RETROSPEKTYWA JØRGENA LETHA NA PLANETE DOC REVIEW

Do Warszawy przyjechał jeden z najważniejszych współczesnych dokumentalistów - Jørgen Leth, urodzony w 1937 duński filmowiec, pisarz i eseista, mistrz między innymi Larsa Von Triera, znany polskiej publiczności z filmu Pięć Nieczystych Zagrań. Rzadko do Warszawy przyjeżdża postać tej rangi.
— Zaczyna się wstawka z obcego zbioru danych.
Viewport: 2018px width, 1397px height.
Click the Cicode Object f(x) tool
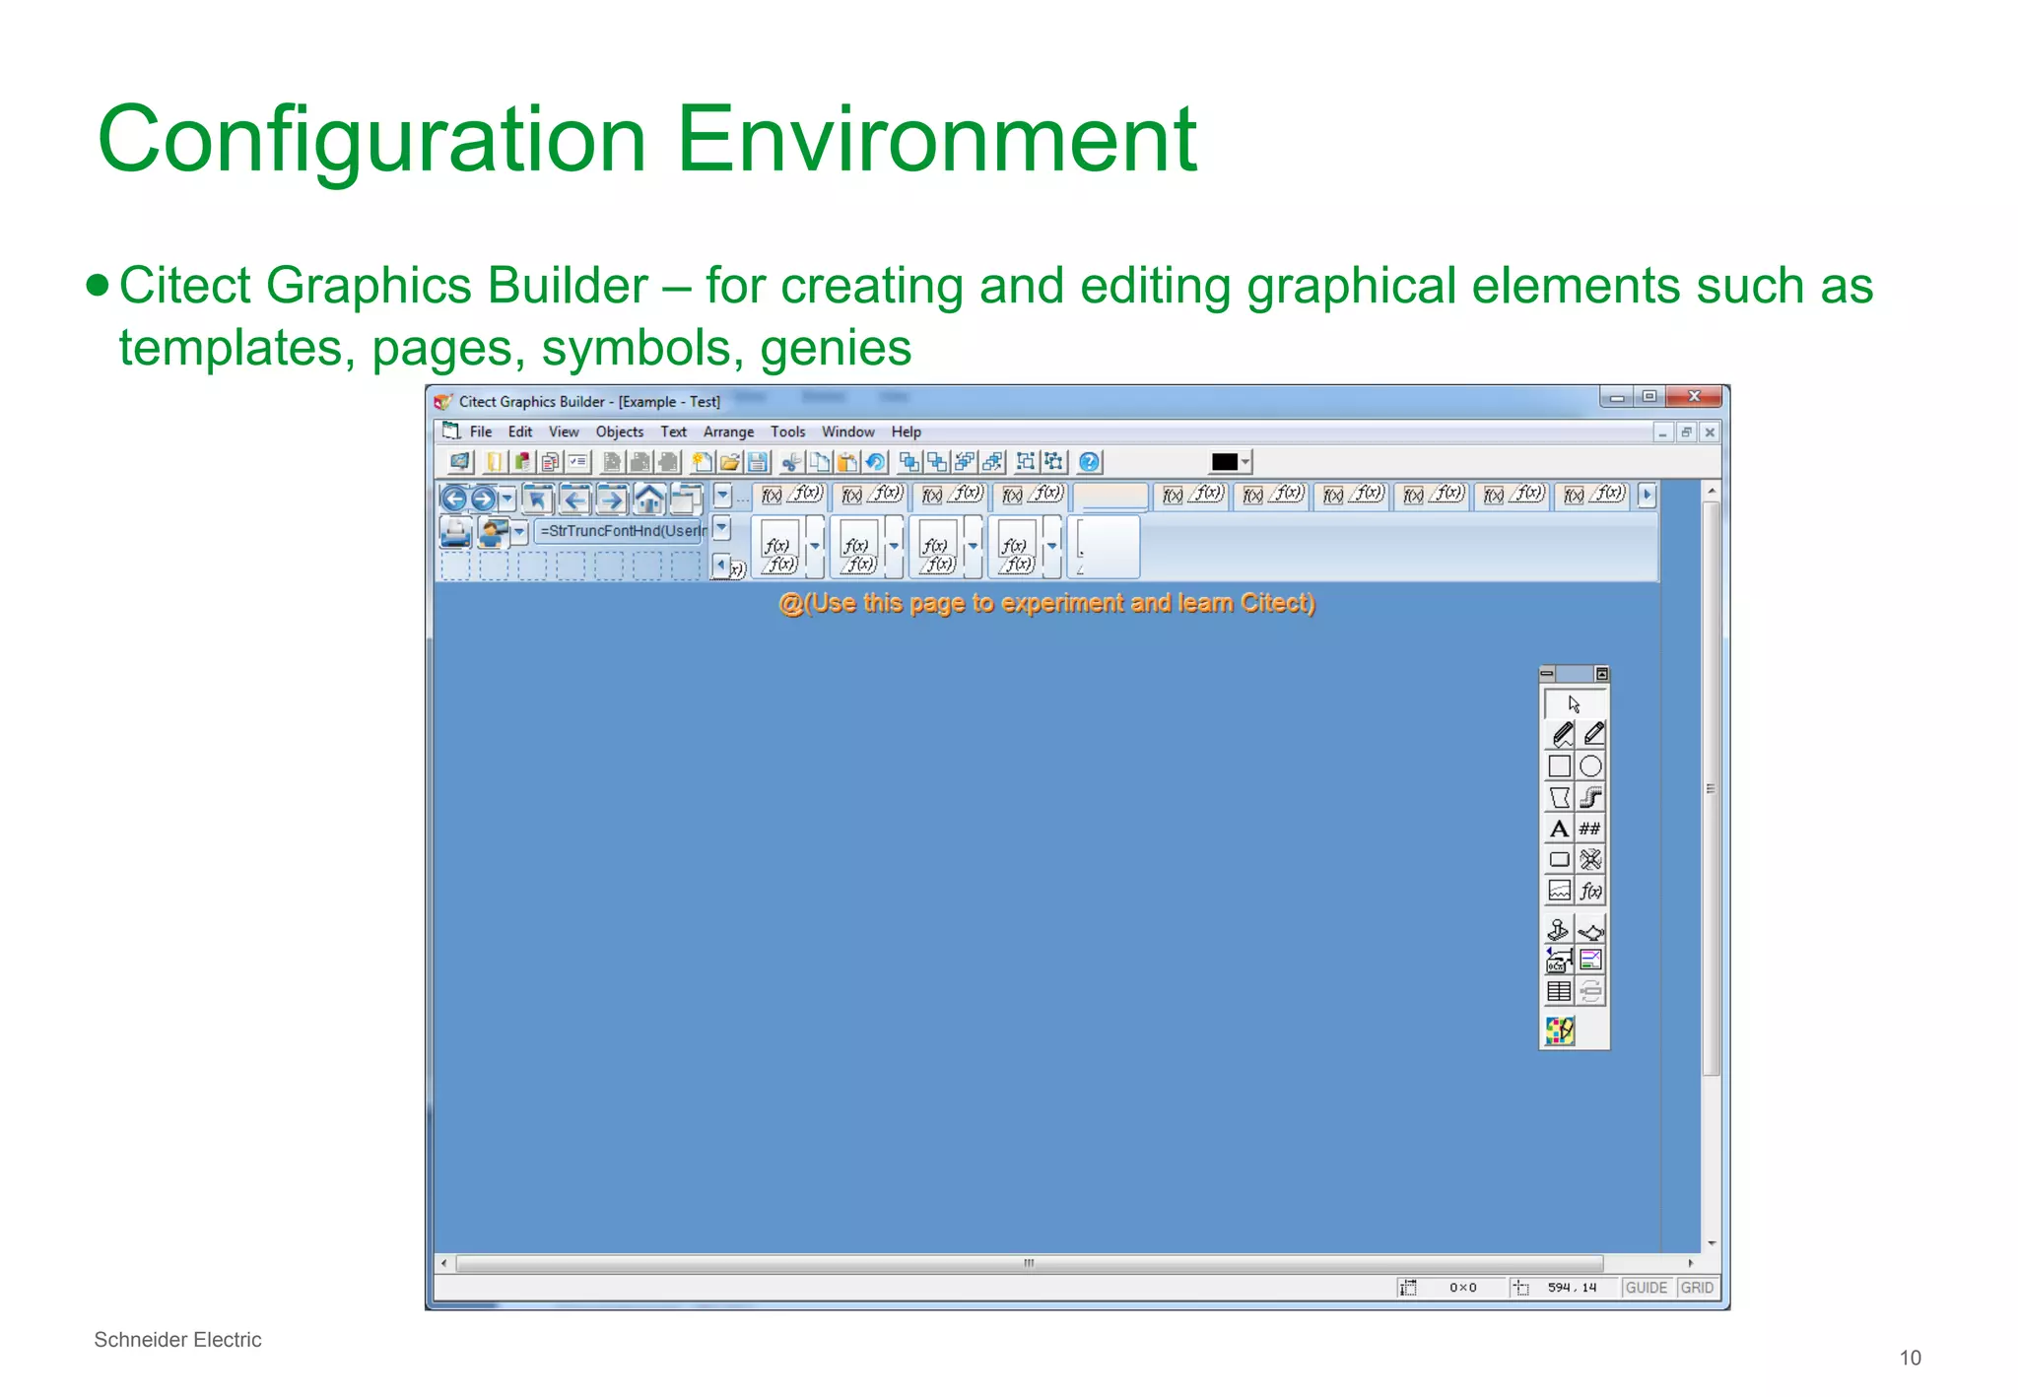click(x=1590, y=891)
2.jpgJørgen Leth jest gościem specjalnym festiwalu Planete Doc Review, który prezentuje jego retrospektywę. Jego film z 1968 roku Człowiek idealny uważany jest za przełom w kinie dokumentalnym. Reżyser zerwał z obowiązującym wtedy modelem dokumentu informacyjno-edukacyjnego. Rzadko też spotyka się tak wszechstronne osobowości. Jørgen Leth jest niezmiernie barwną postacią, która odcisnęła swoje piętno na całym pokoleniu Duńczyków. W latach 60 był naczelnym przedstawicielem modernizmu w poezji duńskiej. Przez lata był popularnym komentatorem wyścigu Tour de France.
Niestroniący od skandalu obyczajowego twórca jest propagatorem dokumentu sportowego, antropologiem szukającym uniwersalnych wyznaczników człowieczeństwa i eksperymentalnym dokumentalistą wywodzącym się z tradycji klasycznego kina. W swoich niezwykłych pod względem formalnym filmach wykorzystuje fragmenty swoich wierszy. Jako twórca filmów fabularnych Leth opracował bardzo charakterystyczny styl opowiadania, oparty na eksperymentalnym użyciu różnych form narracji. Obecnie tworzy i mieszka na Haiti.
Nie jest to pierwsza wizyta wybitnego filmowca w Warszawie - duński artysta przyjeżdżał do Polski kilkakrotnie na przełomie lat 50 i 60 i był największym specjalistą od twórczości Grotowskiego w zachodniej Europie. Podczas festiwalu zostanie zaprezentowany przegląd tego Wielkiego Mistrza filmu dokumentalnego.
Na prośbę publiczności 15 maja widzowie festiwalu będą mieli okazję porozmawiać z reżyserem po projekcji filmów Człowiek idealny i 5 nieczystych zagrań, zaczynających się o 21.30. Będzie to pierwsza w Polsce wspólna prezentacja obu filmów tworzących spójną całość.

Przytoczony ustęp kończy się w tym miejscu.